→ DIRECTIONS
In the melanoma article below, transcribe everything from "Previous studies have" down to "to counter it.".

A new study has found some of the most deadly skin cancer to be originating from hair follicles.

Hair follicles are found within layers of the skin where immature pigment-secreting cells develop cancer-causing mutations and then get exposed to normal hair growth signals.

Previous studies have reported that sunlight was a major risk factor for skin cancer, but this study argues that the triggers are always present in normal follicles.

The researchers from the Ronald O. Perelman Department of Dermatology at NYU School of Medicine and Perlmutter Cancer Center suggests that unlike normal counterparts, cancerous pigment stem cells migrate from follicles to establish skin cancer in the surrounding skin surface spreading deeper.

The study’s lead author Mayumi Ito Suzuki opined that, by confirming that oncogenic pigment cells in hair follicles are a bona fide source of skin cancer, it offers a better understanding of melanoma’s biology and new ways to counter it.

In human development, a single stem cell develops into an embryo to become a fetus that is made of numerous cell types. It then divides, multiplies and specializes until they become capable of playing the role of a vital organ such as nerves or skin. Stem cells can become more than one type of cell and can shift between them. Without understanding the cellular origin of a particular kind of skin cancer, it remains impossible to find out how this occurs after normal melanocytes acquire cancerous mutations.

This study points out that apart from other factors such as ultraviolet radiation from sunlight or tanning lamps, hair follicles can be an intrinsic factor for the most deadly types of skin cancers like melanoma. The stem cells that have acquired malignant characteristics travel through the hair follicle shaft and outwards on to the skin and forms melanoma tumors that invade deeper into the tissues. This research was carried out in bioengineered mice and was also validated using human samples.

The lead researcher Qi Sun opined that their mouse model has been the first one to demonstrate that follicular cancerous melanocyte stem cells can lead to melanomas and that this discovery paves the way towards identifying new diagnostics and treatments for melanoma.

“While our findings will require confirmation in further human testing, they argue that melanoma can arise in pigment stem cells originating both in follicles and in skin layers, such that some melanomas have multiple stem cells of origin,” he said.

→ DATA
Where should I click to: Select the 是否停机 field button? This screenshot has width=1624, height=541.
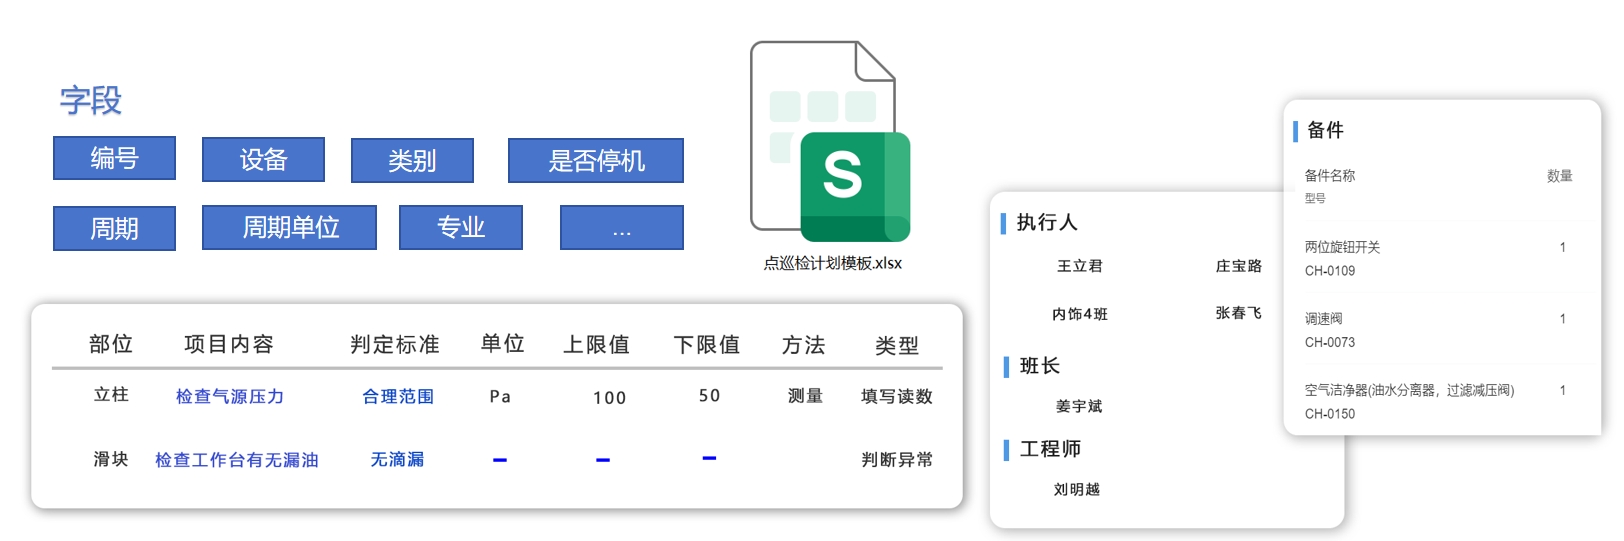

→ TASK RESPONSE
Previous studies have reported that sunlight was a major risk factor for skin cancer, but this study argues that the triggers are always present in normal follicles.

The researchers from the Ronald O. Perelman Department of Dermatology at NYU School of Medicine and Perlmutter Cancer Center suggests that unlike normal counterparts, cancerous pigment stem cells migrate from follicles to establish skin cancer in the surrounding skin surface spreading deeper.

The study’s lead author Mayumi Ito Suzuki opined that, by confirming that oncogenic pigment cells in hair follicles are a bona fide source of skin cancer, it offers a better understanding of melanoma’s biology and new ways to counter it.